__MATERIAL TO PROCESS__:
··········

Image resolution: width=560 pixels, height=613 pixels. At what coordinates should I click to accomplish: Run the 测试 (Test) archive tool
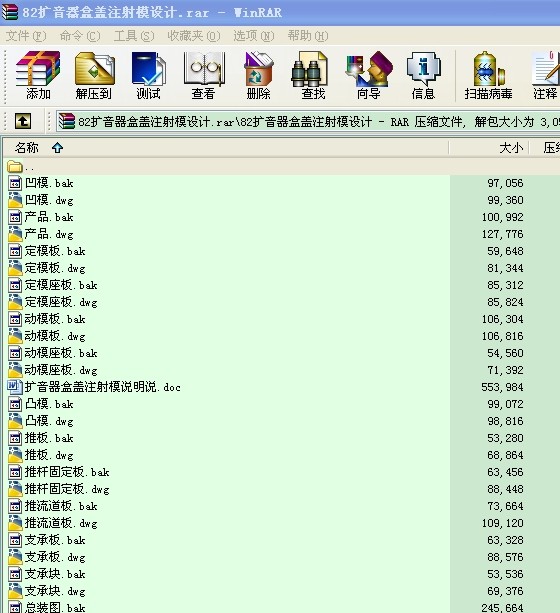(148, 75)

··········

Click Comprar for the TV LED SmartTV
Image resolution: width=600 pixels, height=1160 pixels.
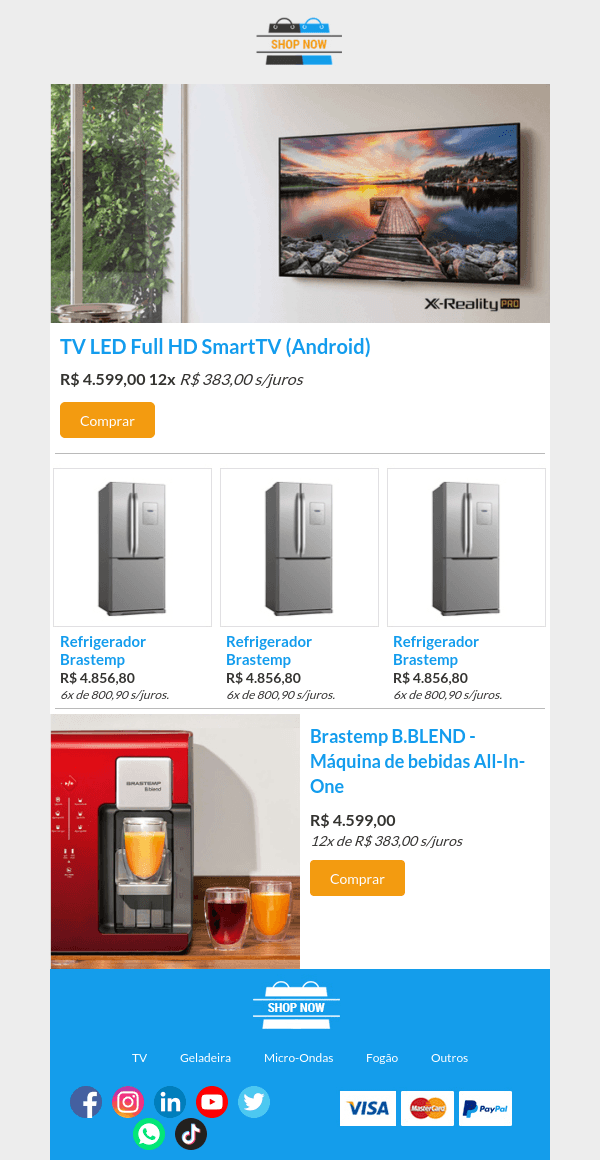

··········

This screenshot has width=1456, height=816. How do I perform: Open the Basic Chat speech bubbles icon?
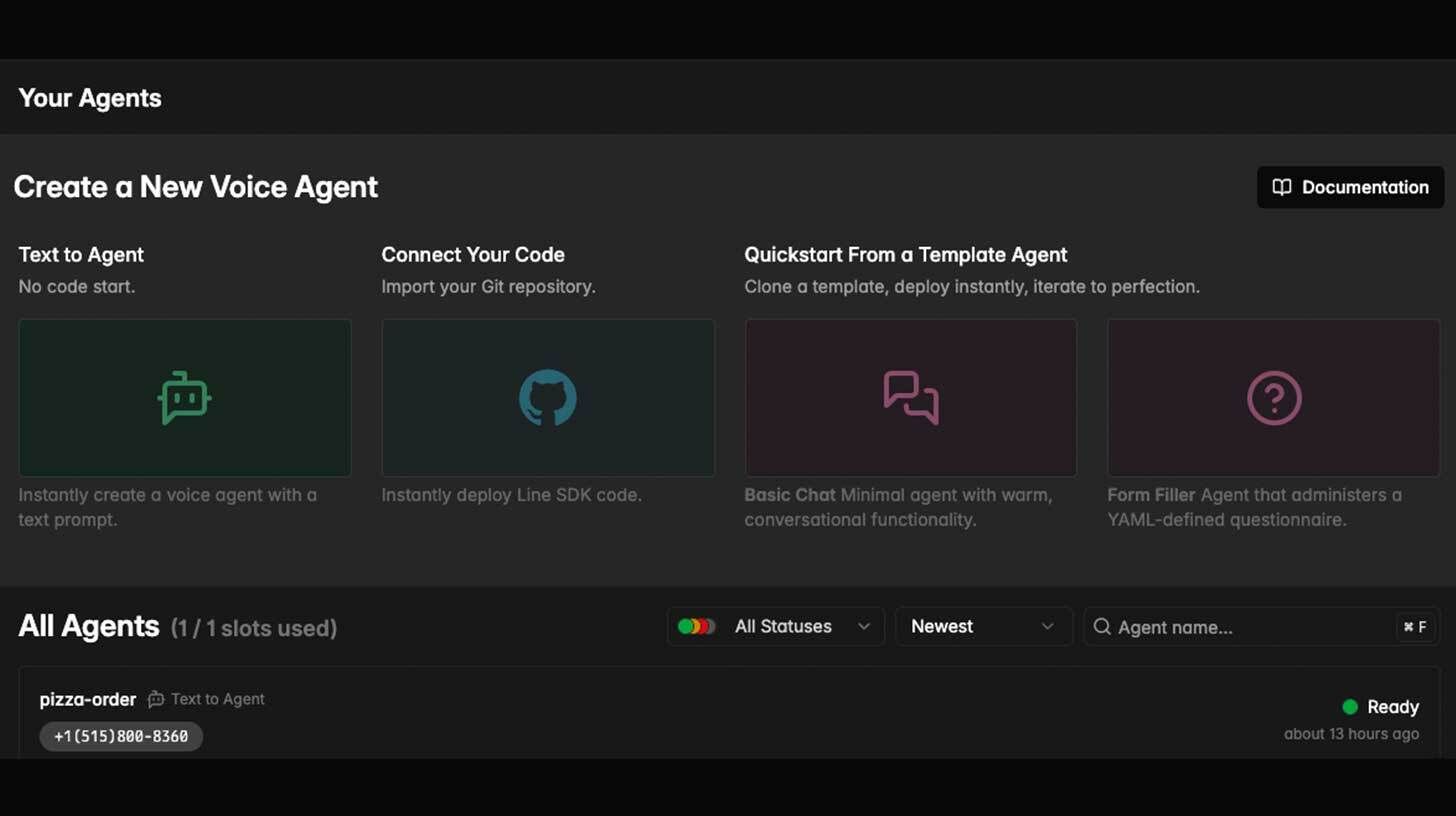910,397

··········

__TASK REQUIREMENTS__: Restate word for word the lines of the data above, starting at the line containing "Click Comprar for the TV LED SmartTV" and ending at the line containing "Image resolution: width=600", both included, and nothing more.

__ANSWER TO THE EXERCISE__:
Click Comprar for the TV LED SmartTV
Image resolution: width=600 pixels, height=1160 pixels.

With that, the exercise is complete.